- **The problem**
In the records below, find the line with "Open the Workspaces sidebar panel"; retype that line and all the following lines through the end, exactly, and add nothing.

***** Material for the task *****

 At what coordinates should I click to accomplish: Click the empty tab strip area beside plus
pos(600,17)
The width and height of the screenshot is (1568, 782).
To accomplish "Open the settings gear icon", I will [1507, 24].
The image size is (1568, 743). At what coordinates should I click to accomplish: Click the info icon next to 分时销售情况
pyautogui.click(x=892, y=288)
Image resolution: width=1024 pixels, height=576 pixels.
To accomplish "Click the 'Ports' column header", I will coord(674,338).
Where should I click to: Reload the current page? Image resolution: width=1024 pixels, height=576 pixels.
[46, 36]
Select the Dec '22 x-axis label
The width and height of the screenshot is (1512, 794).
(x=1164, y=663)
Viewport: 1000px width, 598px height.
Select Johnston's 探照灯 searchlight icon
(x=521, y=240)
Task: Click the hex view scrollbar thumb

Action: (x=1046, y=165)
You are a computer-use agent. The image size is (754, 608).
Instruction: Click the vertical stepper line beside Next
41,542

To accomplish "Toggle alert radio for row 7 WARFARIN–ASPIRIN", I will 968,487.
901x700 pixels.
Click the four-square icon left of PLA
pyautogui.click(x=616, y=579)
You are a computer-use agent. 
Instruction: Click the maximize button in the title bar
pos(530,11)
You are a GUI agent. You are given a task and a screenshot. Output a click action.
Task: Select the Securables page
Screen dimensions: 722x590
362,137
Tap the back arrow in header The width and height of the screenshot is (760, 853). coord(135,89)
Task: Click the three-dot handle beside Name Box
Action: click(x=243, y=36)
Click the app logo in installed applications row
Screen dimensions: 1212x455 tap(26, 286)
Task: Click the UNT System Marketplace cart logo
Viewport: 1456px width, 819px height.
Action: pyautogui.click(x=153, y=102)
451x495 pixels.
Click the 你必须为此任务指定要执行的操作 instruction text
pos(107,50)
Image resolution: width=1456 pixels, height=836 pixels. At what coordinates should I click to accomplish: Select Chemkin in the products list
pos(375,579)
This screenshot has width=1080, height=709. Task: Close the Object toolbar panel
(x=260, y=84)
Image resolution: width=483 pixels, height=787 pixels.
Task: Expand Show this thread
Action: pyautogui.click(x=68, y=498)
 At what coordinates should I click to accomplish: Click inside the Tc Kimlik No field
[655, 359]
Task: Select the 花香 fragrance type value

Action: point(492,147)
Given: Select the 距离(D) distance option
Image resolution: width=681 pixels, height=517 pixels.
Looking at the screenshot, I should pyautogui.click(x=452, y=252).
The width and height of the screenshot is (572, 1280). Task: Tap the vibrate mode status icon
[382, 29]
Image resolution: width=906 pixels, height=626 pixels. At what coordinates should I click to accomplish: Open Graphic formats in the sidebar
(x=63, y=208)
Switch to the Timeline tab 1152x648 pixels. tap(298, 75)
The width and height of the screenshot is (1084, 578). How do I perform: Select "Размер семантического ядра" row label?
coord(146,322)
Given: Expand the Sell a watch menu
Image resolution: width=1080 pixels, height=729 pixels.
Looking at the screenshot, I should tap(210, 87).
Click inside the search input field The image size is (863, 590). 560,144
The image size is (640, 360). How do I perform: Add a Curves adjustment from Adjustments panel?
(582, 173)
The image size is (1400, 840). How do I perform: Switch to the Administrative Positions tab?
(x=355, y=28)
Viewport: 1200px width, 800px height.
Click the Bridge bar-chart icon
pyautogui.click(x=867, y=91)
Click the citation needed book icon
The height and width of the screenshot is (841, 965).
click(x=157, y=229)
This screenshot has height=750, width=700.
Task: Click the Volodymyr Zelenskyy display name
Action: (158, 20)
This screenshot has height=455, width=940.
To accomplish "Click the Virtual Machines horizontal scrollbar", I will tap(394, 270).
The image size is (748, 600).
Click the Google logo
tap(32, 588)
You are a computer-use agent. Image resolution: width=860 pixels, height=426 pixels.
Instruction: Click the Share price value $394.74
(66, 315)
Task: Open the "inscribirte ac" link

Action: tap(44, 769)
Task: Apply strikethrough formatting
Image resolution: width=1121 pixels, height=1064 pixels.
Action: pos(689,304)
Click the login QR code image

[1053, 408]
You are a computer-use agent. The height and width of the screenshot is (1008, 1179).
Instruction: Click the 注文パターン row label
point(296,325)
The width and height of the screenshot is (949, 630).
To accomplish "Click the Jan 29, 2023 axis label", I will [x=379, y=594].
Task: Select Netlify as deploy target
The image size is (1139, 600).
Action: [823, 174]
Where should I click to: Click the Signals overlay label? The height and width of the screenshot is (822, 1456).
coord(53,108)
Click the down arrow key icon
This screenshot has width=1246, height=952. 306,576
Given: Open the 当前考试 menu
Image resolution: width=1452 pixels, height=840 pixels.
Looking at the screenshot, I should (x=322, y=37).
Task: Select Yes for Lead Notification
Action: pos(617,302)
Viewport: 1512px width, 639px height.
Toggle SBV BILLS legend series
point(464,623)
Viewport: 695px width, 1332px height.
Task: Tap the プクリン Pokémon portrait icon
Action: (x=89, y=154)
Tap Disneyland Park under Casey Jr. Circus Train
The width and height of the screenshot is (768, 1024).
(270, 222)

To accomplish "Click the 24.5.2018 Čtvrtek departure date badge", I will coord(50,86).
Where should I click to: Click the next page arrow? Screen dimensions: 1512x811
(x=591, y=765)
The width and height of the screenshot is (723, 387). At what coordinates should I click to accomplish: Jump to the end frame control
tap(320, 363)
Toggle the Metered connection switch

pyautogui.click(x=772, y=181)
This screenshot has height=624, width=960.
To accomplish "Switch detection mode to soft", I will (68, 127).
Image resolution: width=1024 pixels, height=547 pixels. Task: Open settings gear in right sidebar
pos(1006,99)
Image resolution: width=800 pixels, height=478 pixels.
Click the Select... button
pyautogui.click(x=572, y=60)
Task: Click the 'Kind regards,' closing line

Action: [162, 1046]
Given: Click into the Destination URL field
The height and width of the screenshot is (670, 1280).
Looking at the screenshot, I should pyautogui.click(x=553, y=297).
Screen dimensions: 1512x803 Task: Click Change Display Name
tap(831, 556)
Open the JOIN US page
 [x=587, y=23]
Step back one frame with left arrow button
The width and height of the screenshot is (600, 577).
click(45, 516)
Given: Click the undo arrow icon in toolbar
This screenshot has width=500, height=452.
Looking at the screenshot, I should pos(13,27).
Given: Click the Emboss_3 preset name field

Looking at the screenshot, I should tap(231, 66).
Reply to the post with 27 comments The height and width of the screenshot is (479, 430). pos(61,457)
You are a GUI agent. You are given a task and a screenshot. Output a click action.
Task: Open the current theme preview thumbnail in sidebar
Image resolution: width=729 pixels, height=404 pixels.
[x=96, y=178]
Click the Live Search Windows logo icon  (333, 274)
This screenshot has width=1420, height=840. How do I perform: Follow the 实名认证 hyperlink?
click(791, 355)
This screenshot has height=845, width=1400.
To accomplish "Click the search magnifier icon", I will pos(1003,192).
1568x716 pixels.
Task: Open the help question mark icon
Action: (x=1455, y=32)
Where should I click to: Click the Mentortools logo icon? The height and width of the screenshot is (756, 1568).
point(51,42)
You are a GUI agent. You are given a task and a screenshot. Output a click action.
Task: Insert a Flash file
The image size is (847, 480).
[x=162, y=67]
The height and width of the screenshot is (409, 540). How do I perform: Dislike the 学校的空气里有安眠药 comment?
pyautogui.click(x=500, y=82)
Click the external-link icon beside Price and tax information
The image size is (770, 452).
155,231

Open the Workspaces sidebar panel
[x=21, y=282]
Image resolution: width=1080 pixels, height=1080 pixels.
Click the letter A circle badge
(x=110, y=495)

*****

- **Response to this task**
Open the Workspaces sidebar panel
[x=21, y=282]
Image resolution: width=1080 pixels, height=1080 pixels.
Click the letter A circle badge
(x=110, y=495)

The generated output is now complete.